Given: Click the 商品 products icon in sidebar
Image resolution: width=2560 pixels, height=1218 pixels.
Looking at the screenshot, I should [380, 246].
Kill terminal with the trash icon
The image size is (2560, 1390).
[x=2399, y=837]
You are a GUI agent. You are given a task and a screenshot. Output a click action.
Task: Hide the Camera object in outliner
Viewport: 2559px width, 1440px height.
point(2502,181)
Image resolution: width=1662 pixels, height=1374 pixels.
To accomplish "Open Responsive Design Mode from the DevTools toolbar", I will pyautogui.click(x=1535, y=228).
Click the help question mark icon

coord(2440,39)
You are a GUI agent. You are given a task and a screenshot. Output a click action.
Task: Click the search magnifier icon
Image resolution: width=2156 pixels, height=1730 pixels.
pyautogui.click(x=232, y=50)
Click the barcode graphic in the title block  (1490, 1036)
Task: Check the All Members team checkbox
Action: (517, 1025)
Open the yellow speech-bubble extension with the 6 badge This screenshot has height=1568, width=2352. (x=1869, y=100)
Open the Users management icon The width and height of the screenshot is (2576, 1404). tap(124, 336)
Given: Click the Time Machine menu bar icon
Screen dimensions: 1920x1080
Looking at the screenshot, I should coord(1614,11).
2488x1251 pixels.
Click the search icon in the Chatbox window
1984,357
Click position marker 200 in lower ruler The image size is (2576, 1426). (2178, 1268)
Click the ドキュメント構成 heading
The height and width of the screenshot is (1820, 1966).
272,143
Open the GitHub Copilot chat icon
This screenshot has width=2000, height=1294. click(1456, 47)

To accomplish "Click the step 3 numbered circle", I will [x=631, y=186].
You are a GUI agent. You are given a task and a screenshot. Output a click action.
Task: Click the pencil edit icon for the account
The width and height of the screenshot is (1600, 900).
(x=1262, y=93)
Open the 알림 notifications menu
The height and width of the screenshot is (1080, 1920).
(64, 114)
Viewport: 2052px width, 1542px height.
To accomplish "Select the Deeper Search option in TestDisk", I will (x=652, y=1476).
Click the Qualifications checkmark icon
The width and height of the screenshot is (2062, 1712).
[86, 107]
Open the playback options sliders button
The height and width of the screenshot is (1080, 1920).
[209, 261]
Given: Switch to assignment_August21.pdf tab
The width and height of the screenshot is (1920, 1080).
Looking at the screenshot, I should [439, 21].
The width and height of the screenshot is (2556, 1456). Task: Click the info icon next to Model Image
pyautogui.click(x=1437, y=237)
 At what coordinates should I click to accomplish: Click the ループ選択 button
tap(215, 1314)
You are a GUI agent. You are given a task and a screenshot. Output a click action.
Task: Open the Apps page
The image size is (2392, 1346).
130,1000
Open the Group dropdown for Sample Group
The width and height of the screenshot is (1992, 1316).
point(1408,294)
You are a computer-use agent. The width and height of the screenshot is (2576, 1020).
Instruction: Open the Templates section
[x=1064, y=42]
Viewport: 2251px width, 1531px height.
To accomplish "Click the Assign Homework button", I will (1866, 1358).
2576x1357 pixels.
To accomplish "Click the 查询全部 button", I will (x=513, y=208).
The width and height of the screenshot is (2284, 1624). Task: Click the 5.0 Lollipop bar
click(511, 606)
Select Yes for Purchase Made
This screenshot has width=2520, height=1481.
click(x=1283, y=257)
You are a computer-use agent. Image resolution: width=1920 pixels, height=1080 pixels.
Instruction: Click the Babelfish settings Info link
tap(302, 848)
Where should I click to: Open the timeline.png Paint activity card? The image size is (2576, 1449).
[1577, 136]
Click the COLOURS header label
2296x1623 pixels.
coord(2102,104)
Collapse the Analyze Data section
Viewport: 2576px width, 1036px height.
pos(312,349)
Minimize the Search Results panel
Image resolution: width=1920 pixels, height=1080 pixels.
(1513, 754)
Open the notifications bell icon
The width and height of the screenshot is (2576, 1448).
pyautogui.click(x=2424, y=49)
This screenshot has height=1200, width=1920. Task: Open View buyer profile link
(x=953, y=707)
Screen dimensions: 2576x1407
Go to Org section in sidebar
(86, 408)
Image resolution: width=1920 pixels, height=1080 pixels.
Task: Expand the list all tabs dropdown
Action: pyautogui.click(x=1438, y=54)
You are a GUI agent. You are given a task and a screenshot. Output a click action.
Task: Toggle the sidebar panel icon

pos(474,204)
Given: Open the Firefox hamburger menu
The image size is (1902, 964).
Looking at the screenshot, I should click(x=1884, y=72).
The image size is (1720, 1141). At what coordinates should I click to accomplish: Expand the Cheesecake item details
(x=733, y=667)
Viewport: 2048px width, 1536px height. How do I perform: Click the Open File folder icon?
····················
DIRECTIONS FOR THIS TASK
Your task is to write out, exactly, the line that contains "The image size is (1720, 1141)." and each line after it to the end of the data, with no other lines.

RESULT BELOW
The image size is (1720, 1141). At what coordinates should I click to accomplish: Expand the Cheesecake item details
(x=733, y=667)
Viewport: 2048px width, 1536px height. How do I perform: Click the Open File folder icon?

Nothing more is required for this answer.